Reputation: 355
I have the following piece of careless C++ code, which compiles without a hitch under VC10, but fails miserably during runtime. I am wondering if there is a way to validate this kind of error at compile time?
#include "stdafx.h"
#include <set>
void minus(std::set<int>& lhs, const std::set<int>& rhs)
{
for ( auto i = rhs.cbegin(); i != rhs.cend(); ++i )
{
lhs.erase(i); // !!! while I meant "*i" !!!
}
}
int _tmain(int argc, _TCHAR* argv[])
{
int v_lhs[] = {0,1,2,3,4,5};
std::set<int> s_lhs(&v_lhs[0], &v_lhs[sizeof(v_lhs) / sizeof(int)]);
int v_rhs[] = {1,3,5};
std::set<int> s_rhs(&v_rhs[0], &v_rhs[sizeof(v_rhs) / sizeof(int)]);
minus(s_lhs, s_rhs);
return 0;
}
Note that I am fully aware that C++11 (as partially adopted early by VC10) has corrected the behavior that 'erase" actually takes "const_iterator".

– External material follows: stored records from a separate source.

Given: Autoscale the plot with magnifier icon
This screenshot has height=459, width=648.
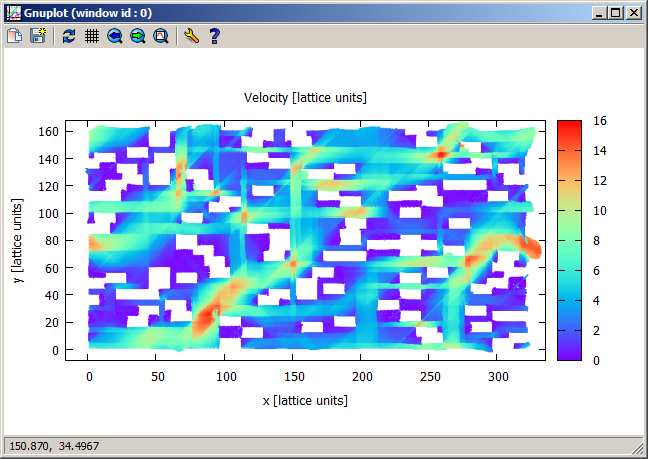Looking at the screenshot, I should pos(161,36).
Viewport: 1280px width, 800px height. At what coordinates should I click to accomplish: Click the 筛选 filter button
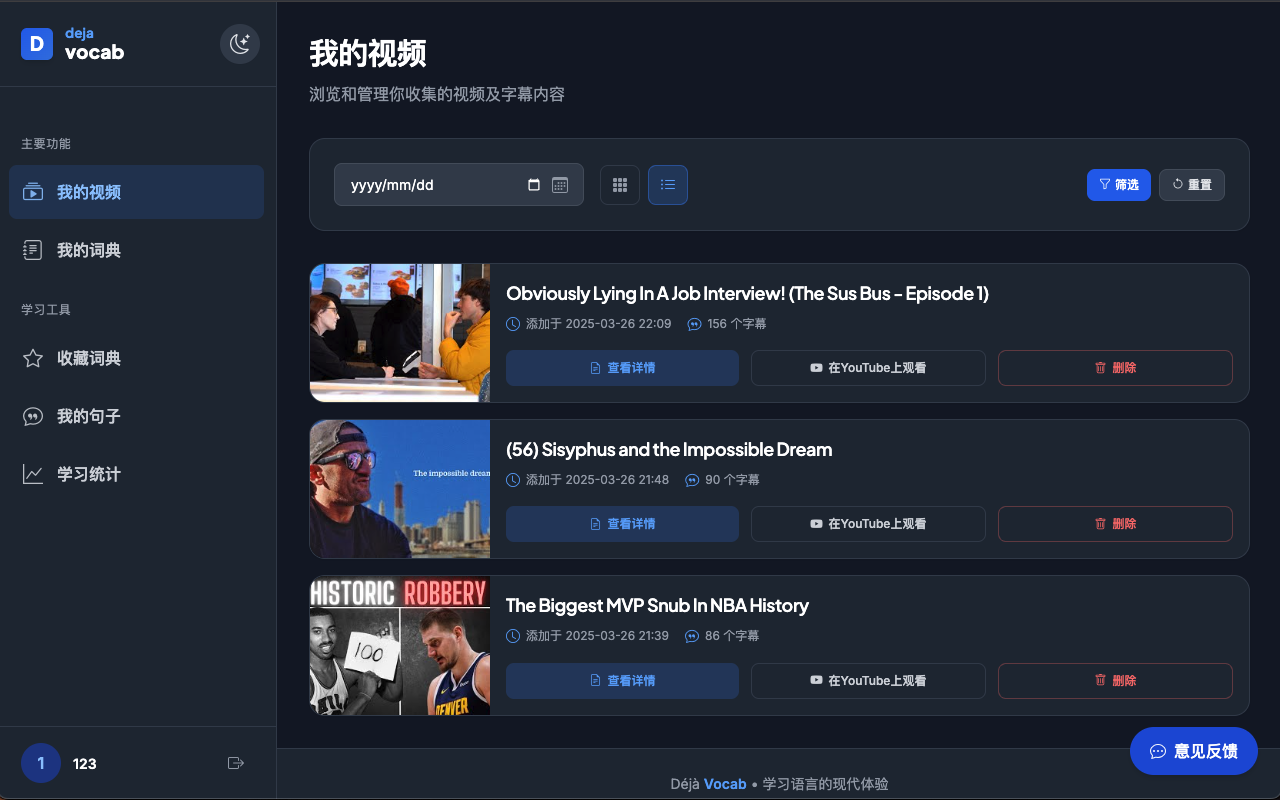tap(1118, 185)
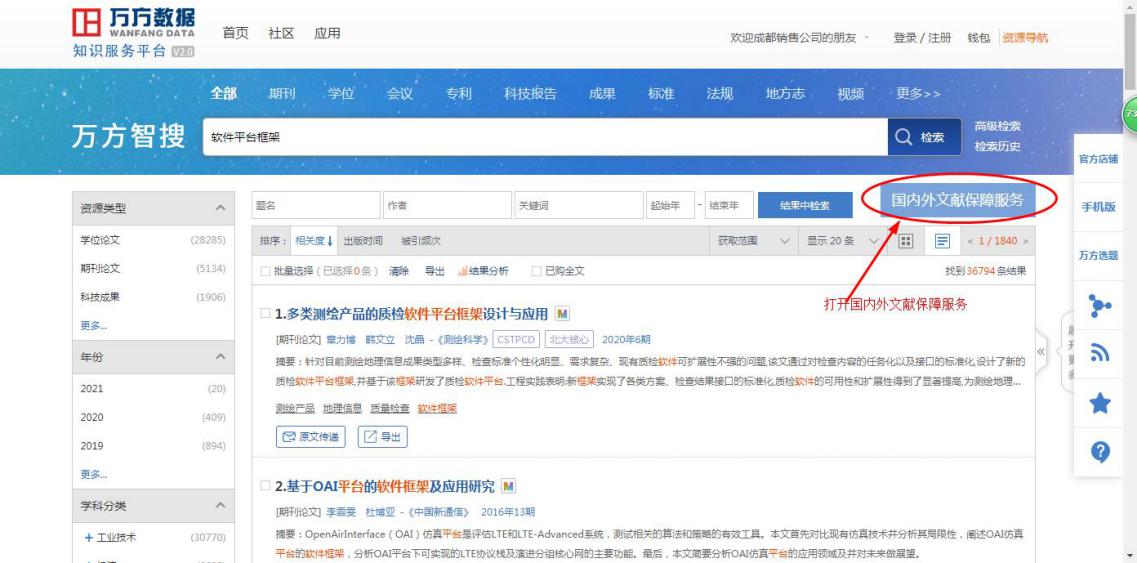Tick the 批量选择 checkbox
The width and height of the screenshot is (1137, 563).
(x=265, y=271)
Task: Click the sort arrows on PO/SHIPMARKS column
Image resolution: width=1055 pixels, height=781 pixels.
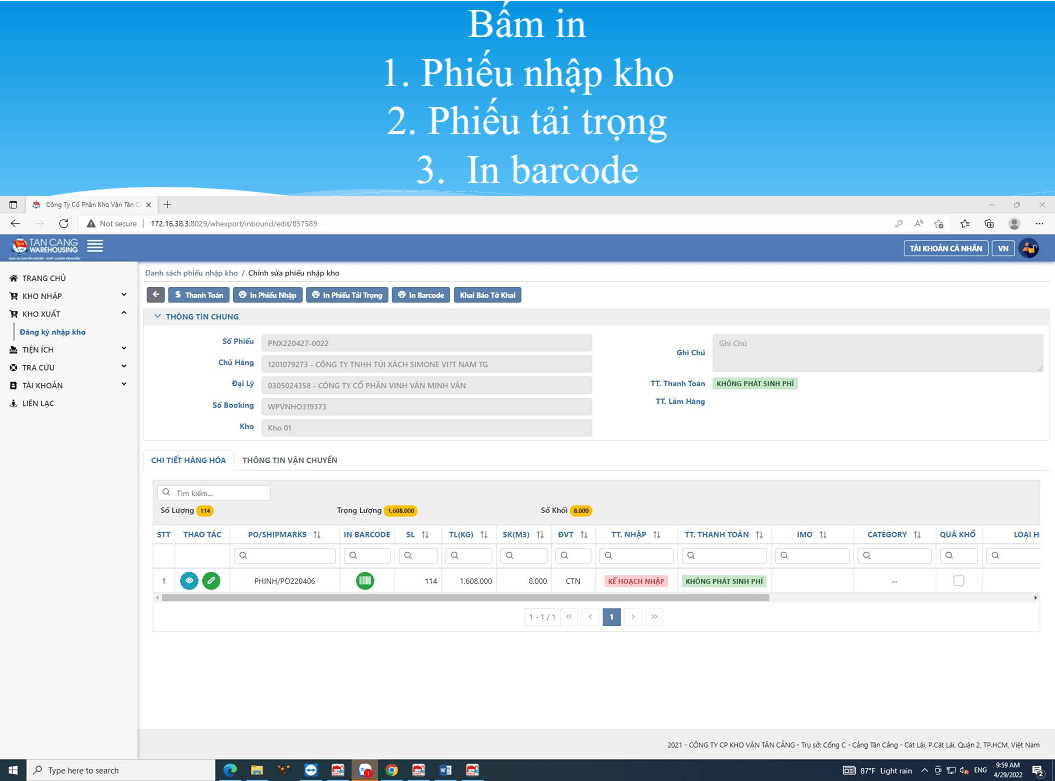Action: (317, 535)
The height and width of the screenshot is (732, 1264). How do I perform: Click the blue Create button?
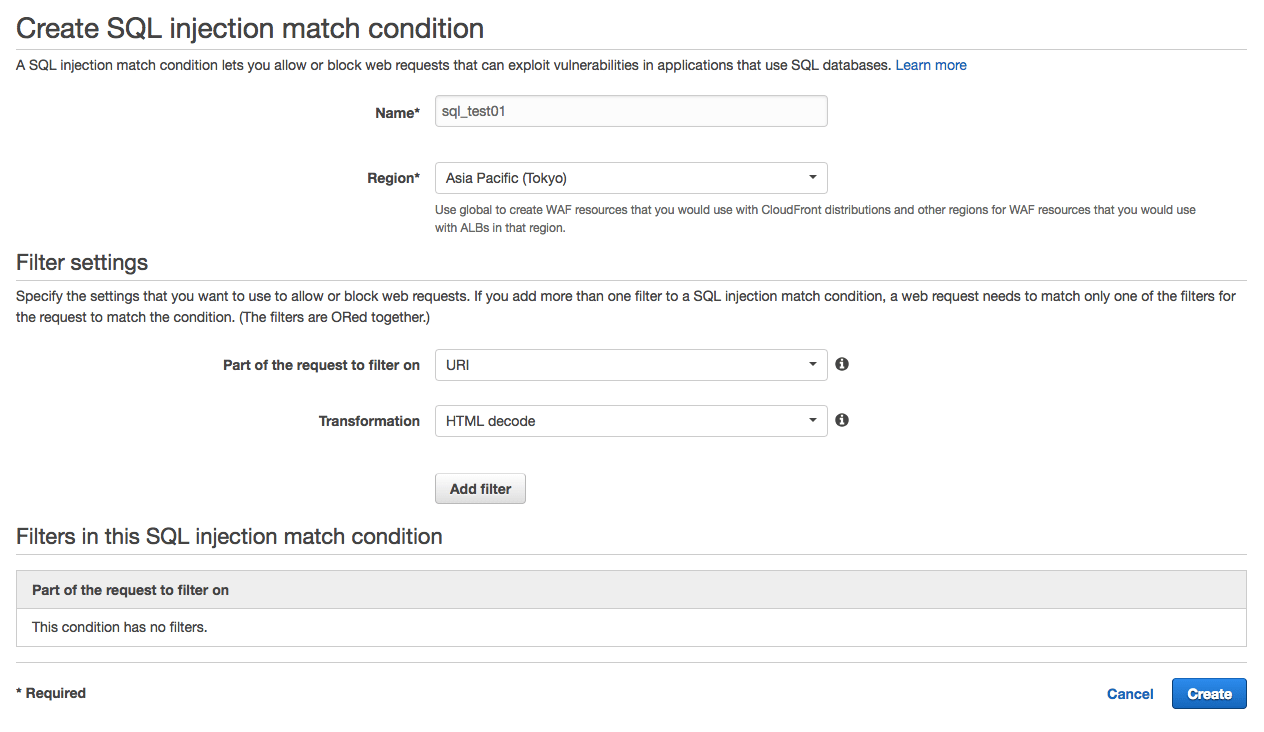tap(1209, 694)
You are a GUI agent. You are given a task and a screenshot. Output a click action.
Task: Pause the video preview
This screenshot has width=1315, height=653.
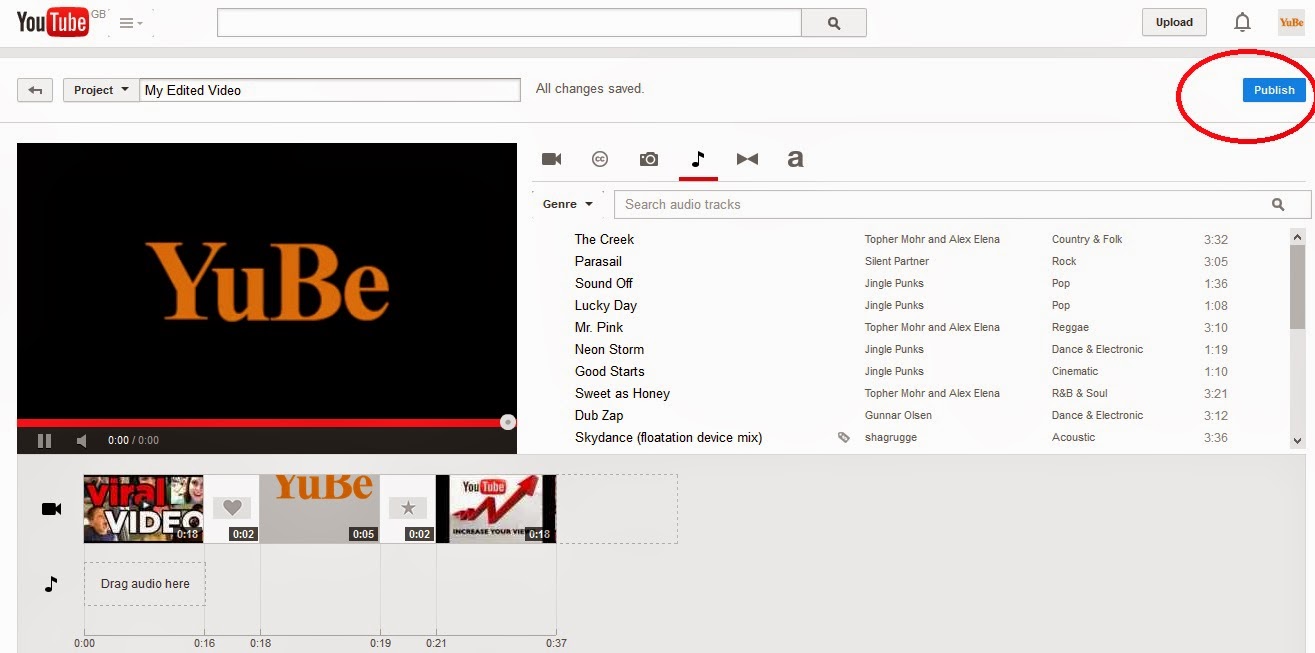pyautogui.click(x=44, y=440)
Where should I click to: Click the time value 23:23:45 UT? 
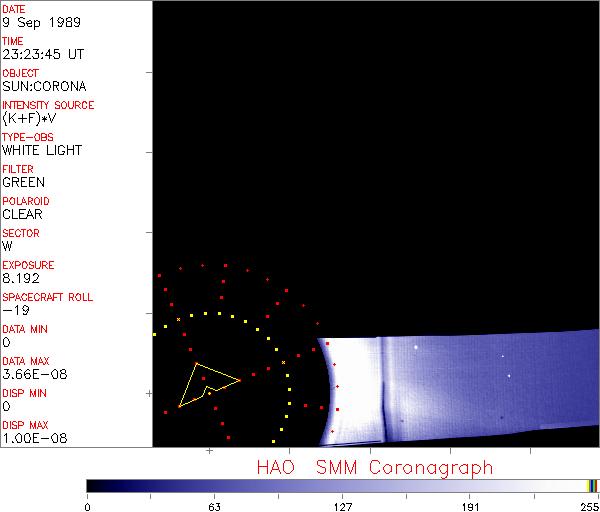click(42, 54)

Thanks in advance for any valuable inputs.
Upvotes: 1
Views: 177
Reputation: 473537
C++ is not a mind-reading language. All it knows are types. It knows that erase
takes an iterator. And it knows that i
is an iterator of the same type. Therefore, as far as the compiler's rules of C++ are concerned, it is legal to call erase(i)
.
There's no way for the compiler to know what you meant to do. Nor is there a way for the compiler to know that the contents of i
are not appropriate for this particular use of erase
. Your best bet is to just try to avoid mistakes. Range-based for
(or the use of std::for_each
) would help you here, as both of these hide the iterator.